DIRECTIONS: Reproduce the records starting at the line that contains "Click ボタン3 範囲を設定 orange button" and running to the last line, exactly and in full.

RECORDS SHOWN:
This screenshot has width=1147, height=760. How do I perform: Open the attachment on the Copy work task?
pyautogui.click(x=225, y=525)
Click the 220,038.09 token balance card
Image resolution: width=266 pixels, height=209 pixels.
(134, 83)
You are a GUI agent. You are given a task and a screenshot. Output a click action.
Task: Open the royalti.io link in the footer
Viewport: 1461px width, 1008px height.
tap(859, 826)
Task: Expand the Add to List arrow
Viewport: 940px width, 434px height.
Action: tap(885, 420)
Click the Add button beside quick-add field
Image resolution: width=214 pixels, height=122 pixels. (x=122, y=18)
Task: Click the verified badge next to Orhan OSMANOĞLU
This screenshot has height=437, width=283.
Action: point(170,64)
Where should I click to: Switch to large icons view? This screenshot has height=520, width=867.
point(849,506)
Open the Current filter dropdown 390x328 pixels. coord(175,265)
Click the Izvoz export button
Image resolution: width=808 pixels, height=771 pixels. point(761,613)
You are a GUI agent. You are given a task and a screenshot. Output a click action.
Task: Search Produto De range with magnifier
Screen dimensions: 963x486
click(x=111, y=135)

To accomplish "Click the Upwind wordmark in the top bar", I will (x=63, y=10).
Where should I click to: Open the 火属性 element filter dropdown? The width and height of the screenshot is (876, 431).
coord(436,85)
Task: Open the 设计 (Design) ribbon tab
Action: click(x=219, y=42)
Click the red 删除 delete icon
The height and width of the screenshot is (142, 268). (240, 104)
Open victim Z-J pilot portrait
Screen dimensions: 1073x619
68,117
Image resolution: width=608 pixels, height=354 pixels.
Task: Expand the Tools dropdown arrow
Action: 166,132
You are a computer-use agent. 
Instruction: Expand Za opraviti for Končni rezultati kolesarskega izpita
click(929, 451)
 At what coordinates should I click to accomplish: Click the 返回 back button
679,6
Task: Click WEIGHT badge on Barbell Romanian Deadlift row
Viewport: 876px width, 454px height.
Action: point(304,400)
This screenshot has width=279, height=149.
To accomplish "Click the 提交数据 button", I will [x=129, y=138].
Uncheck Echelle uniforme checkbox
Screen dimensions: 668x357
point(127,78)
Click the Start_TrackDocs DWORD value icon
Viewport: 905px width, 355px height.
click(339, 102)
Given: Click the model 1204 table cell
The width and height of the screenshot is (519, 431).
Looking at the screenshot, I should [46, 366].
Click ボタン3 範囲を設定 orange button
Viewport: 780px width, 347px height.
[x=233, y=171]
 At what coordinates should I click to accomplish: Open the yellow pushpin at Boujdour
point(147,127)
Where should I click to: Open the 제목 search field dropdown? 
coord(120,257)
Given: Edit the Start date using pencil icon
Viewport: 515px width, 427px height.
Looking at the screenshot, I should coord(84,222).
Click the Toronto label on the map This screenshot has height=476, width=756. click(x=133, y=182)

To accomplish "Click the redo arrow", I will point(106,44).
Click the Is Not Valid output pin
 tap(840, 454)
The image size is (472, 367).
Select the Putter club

COMPLETED EXERCISE:
Click ボタン3 範囲を設定 orange button
Viewport: 780px width, 347px height.
[x=233, y=171]
 At what coordinates should I click to accomplish: Open the yellow pushpin at Boujdour
point(147,127)
Where should I click to: Open the 제목 search field dropdown? 
coord(120,257)
Given: Edit the Start date using pencil icon
Viewport: 515px width, 427px height.
Looking at the screenshot, I should coord(84,222).
Click the Toronto label on the map This screenshot has height=476, width=756. click(x=133, y=182)

To accomplish "Click the redo arrow", I will point(106,44).
Click the Is Not Valid output pin
 tap(840, 454)
The image size is (472, 367).
Select the Putter club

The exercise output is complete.